O 7 rano w sobotę ruszamy na trasę, jest zimno, każdy ciepło ubrany. Od początku wiem, że będzie walka z mojej strony o jak najlepszy czas, więc nie ubieram się za grubo, ponieważ źle znoszę ciepło. Na początku czeka nas delikatna rozgrzewka po asfalcie, około 12 kilometrów pod górkę. Moje stopy z trudem znoszą bieg po takiej nawierzchni w terenowych butach i po 10 kilometrach zaczynam jęczeć pod nosem z bólu stóp w okolicy palców, jestem przerażona jak pokonać jeszcze ponad 40 kilometrów. Po pierwszym punkcie odżywczym nadal biegniemy asfaltem, a ja pytam innych biegaczy kiedy to się skończy, kiedy w końcu wbiegniemy w teren. Boję się, że nie dam rady. Biegniemy jeszcze asfaltem około kilometra potem skręt na szlak i zaczyna się zabawa oraz wielka ulga dla moich stóp. Kilometry uciekają szybko i już dobiegam do drugiego punktu odżywczego. Zjadam garść orzeszków, piję colę i ruszyłam dalej.
Na 30 kilometrze zaczyna się kryzys, czuję zmęczenie i ból mięśni. To co widzę przed sobą powala mnie z nóg, to dopiero początek zabawy i walki, która mnie czeka. Największe podejście wymaga wdrapania się w górę przez prawie dwa km, jest bardzo ciężko momentami zatrzymuję się by złapać oddech.
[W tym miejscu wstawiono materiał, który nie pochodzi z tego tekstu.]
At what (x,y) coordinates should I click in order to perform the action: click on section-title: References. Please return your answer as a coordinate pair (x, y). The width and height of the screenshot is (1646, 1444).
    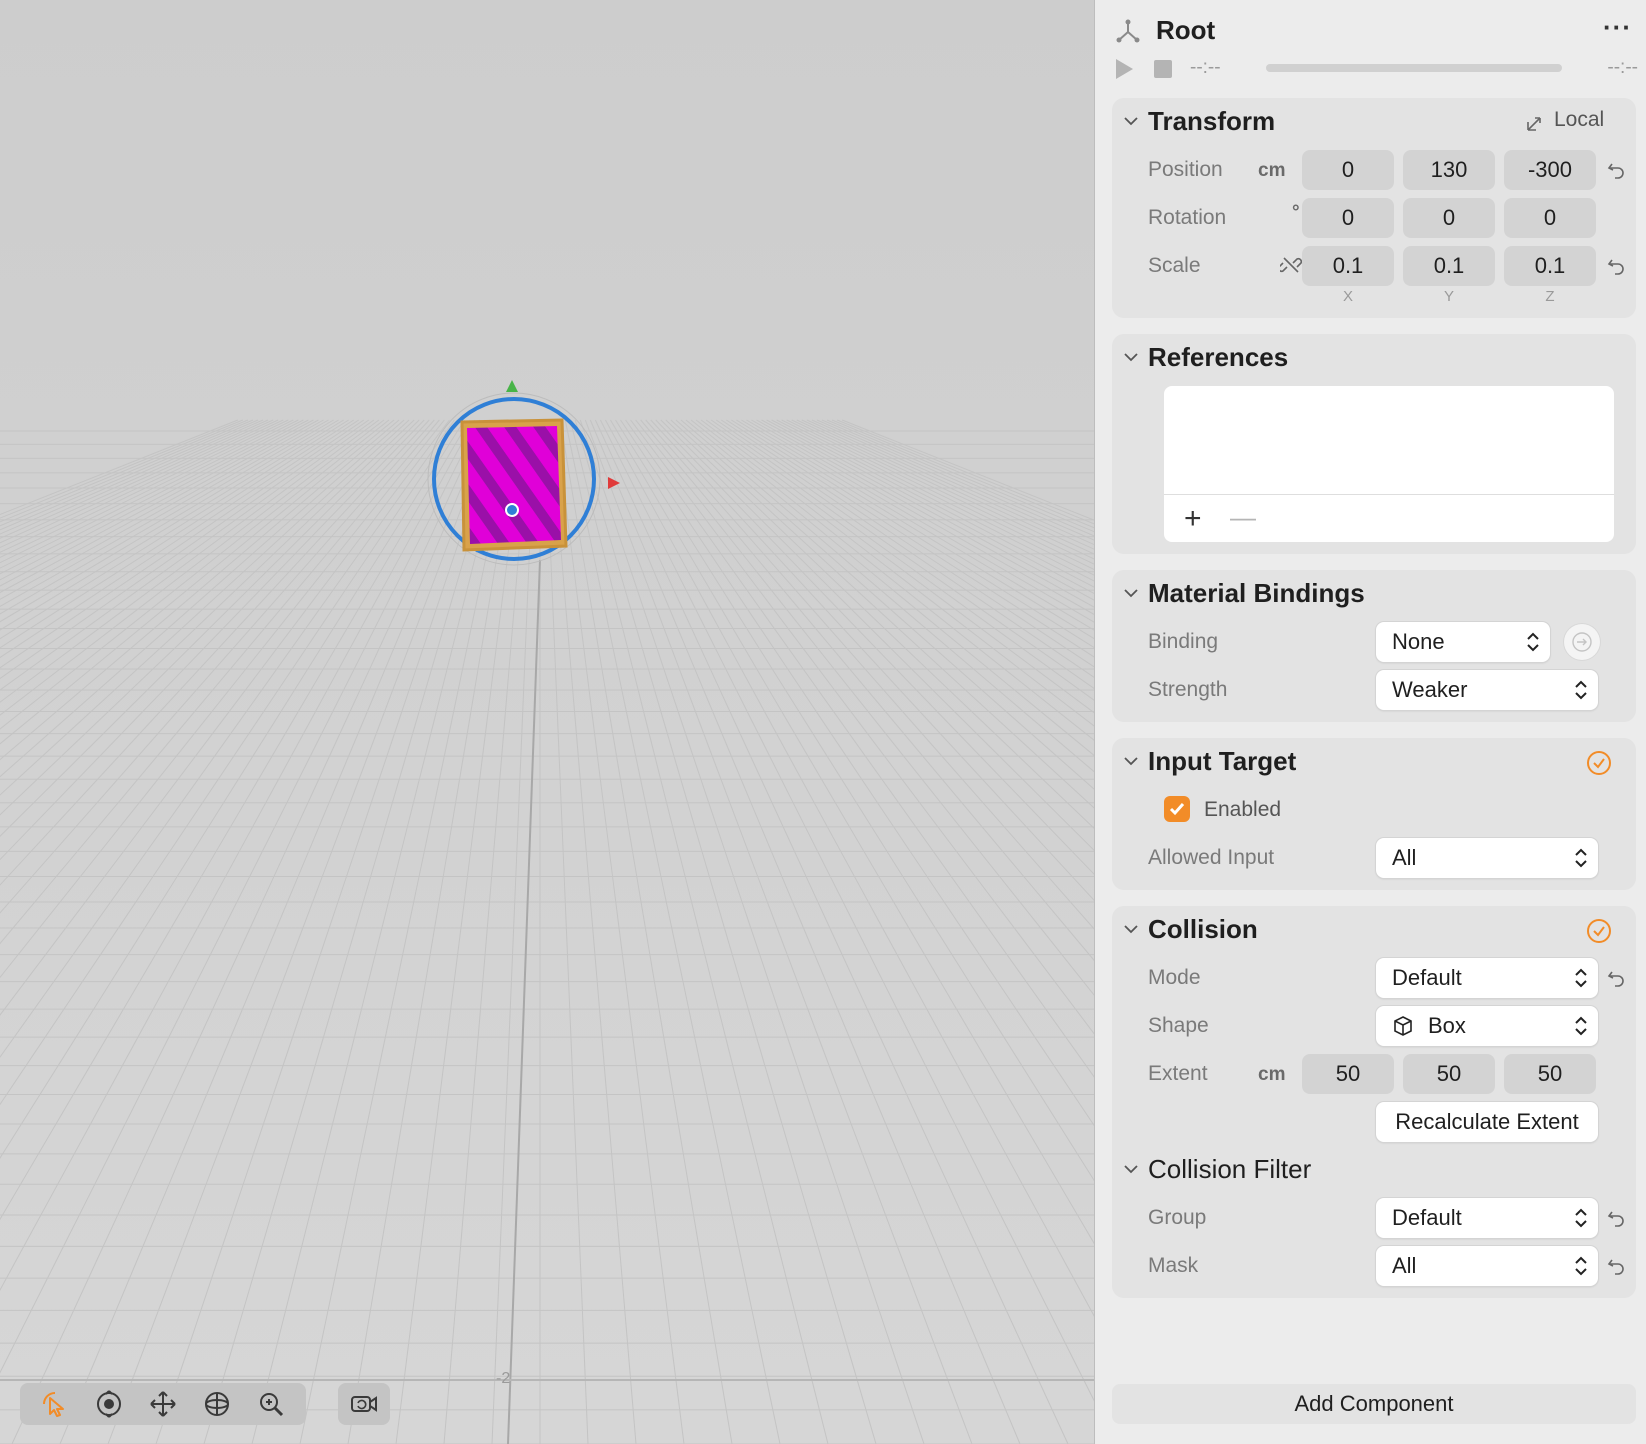
    Looking at the image, I should click on (1218, 357).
Jestem pewna, że na zbiegu nadrobię stracony czas, ale niestety okazuje się to niemożliwe, ponieważ po mocnej ulewie duże ilości błota nie pozwalają swobodnie zbiegać. Bardzo skoncentrowana posuwam się w dół i uważając by nie nabawić się kontuzji lub nie ulec wypadkowi .
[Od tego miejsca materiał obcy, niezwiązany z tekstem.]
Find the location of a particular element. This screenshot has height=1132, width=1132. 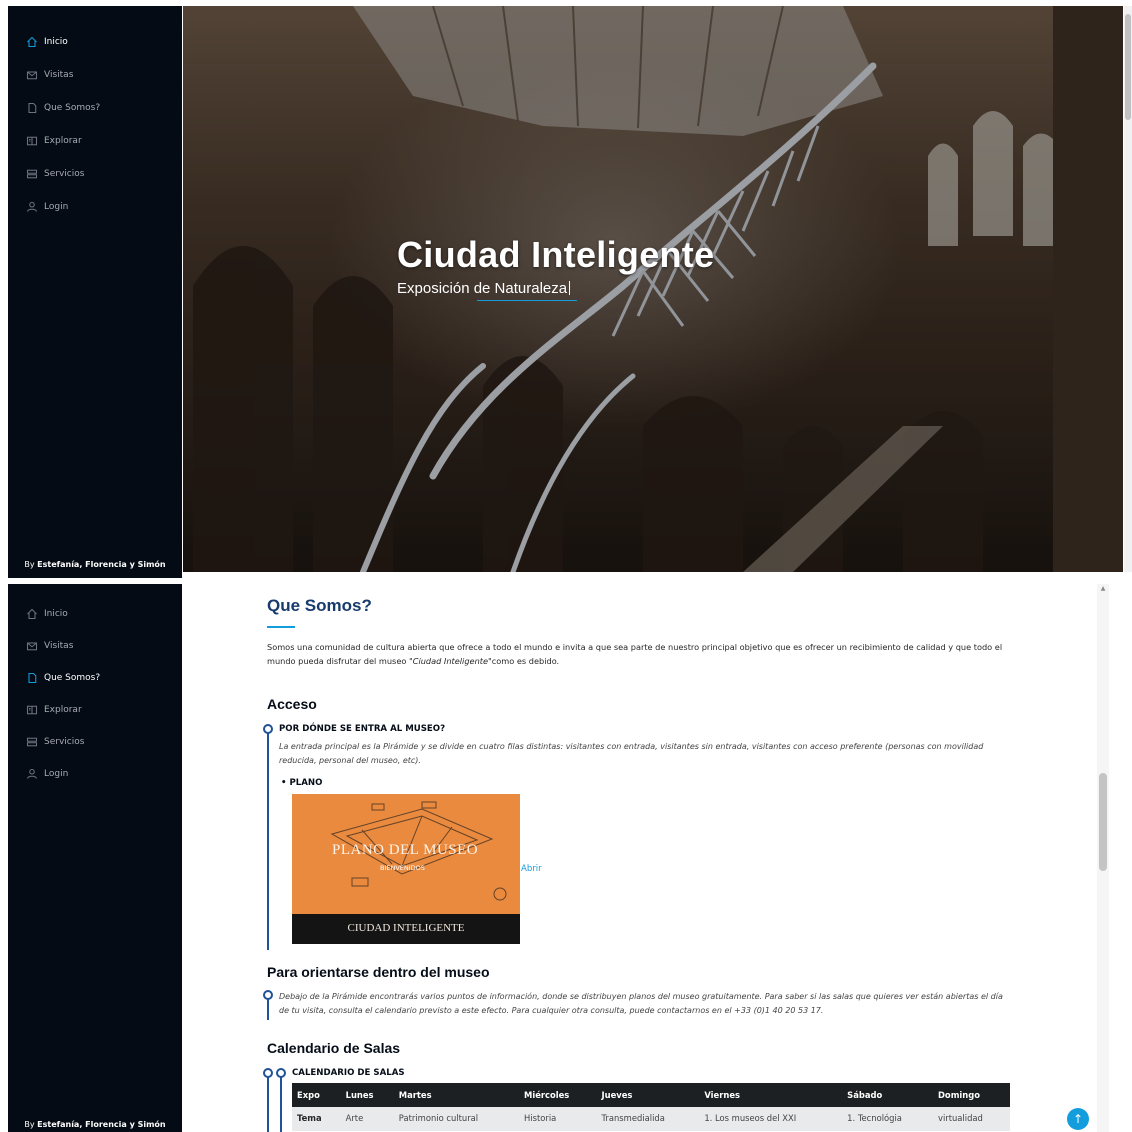

table-cell: Patrimonio cultural is located at coordinates (456, 1119).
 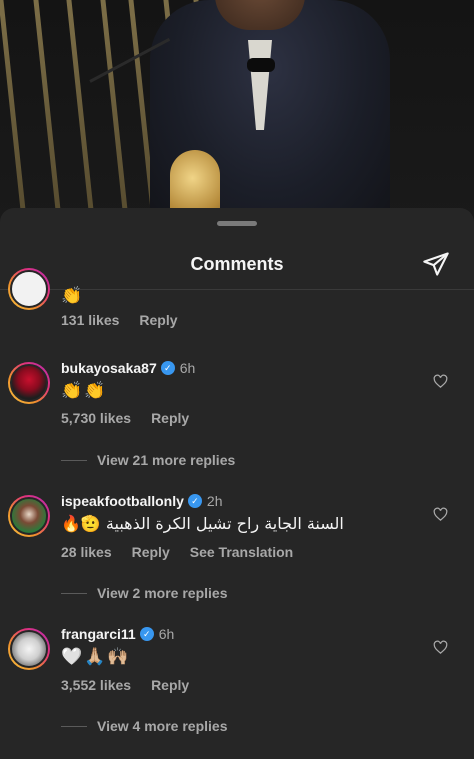 I want to click on view-replies-button: View 2 more replies, so click(x=144, y=593).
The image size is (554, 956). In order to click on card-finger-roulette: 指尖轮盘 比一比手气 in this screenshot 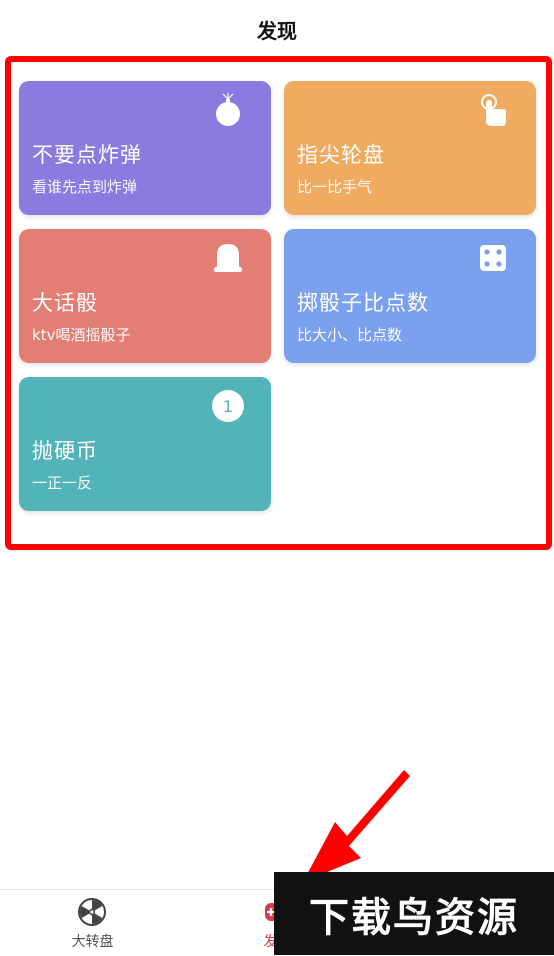, I will do `click(410, 148)`.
Na trzecim punkcie odżywczym mam wrażenie, że już tu byłam. Okazuje się, że zatoczyliśmy pętlę i pierwszy punkt jest również trzecim i zarazem ostatnim na trasie. Na punkcie zjadam opiekanego ziemniaczka, piję colę i ruszam dalej. Do mety już tylko około 14 kilometrów, zastanawiam się jak radzą sobie moi koledzy i koleżanki, którzy zostali w tyle. Szukam wzrokiem Józka z którym biegłam prawie 20 kilometrów, mam nadzieję, że jeszcze mnie dogoni i razem ukończymy bieg … Ostatnie kilometry to najgorsze zmęczenie i ból mięśni … Pytam innych biegaczy ile jeszcze w górę ? Gdy słyszę, że to już ostatnie podejście czuję ulgę bo wiem, że potem będzie w dół. Gdy docieram na szczyt widok jest niesamowity … zatrzymuję się na chwilę by cieszyć się pięknem Bieszczad. Dla takich widoków warto było się pomęczyć. Ostatnie 6 km to ciągły zbieg, zaczynam wyprzedzać innych biegaczy co dodaje mi skrzydeł i mimo bólu przyśpieszam z kilometra na kilometr. Słyszę już tłum ludzi i okrzyki z okolic mety … Przeskakuję strumyk i wbiegam na tory kolejowe, widzę grupkę ludzi, którzy krzyczą do mnie, że meta już bardzo blisko. Łzy napływają mi do oczu, wzruszenie i adrenalina jest ogromna, metę przekraczam prawie sprintem. Emocje są tak wielkie, że pierwszy raz finiszuję płacząc jak dziecko, nie da się tego uczucia opisać słowami, czuję się taka szczęśliwa. Bieg ukończyłam w czasie 7 godzin 11 minut i 13 sekund. Jestem dumna i wiem na pewno, że kiedyś tu wrócę.
Wiola Sz.
Nasi reprezentanci wystartowali na dwóch dystansach i zakończyli bieg ze wspaniałymi wynikami:
ultraMaraton 52 km:
Krzysztof Makarski 06:51:12,
Wioletta Szablan 07:11:11,
Józef Zając 07:38:03
Jop Marta 07:40:13
Bernadetta Wasyliszyn 08:03:21
półultraMaraton 26 km:
Marta Oronowicz 03:16:17
Wszystkim Sokołom gratulujemy i trzymamy kciuki za następne sukcesy !!!